=== Begin Enclosure ===
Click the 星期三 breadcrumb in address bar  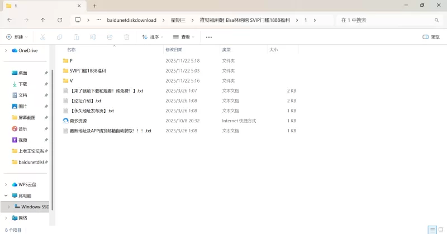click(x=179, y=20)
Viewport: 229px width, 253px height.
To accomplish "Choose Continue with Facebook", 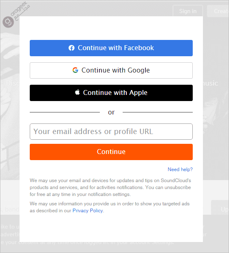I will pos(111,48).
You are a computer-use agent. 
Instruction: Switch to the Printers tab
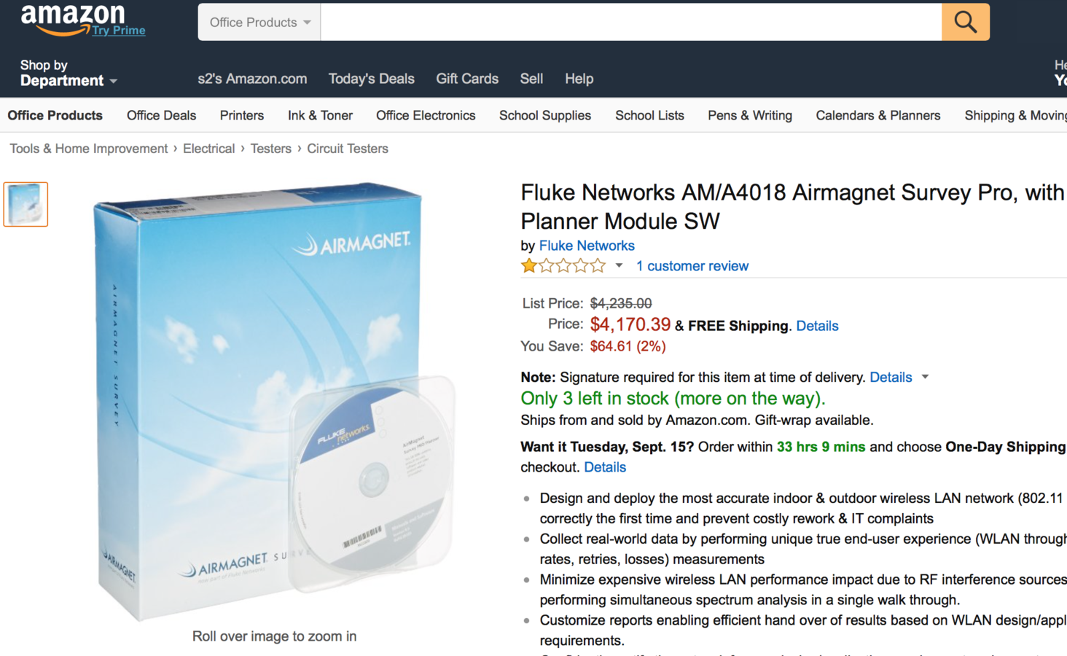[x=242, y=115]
=== End Enclosure ===
**YOUR GOAL**. From the line with "You are a computer-use agent." through the last line of the entries above, transcribe everything exactly, both ends included, but not the pictures.

**FINAL ANSWER**.
You are a computer-use agent. 
Instruction: Switch to the Printers tab
[x=242, y=115]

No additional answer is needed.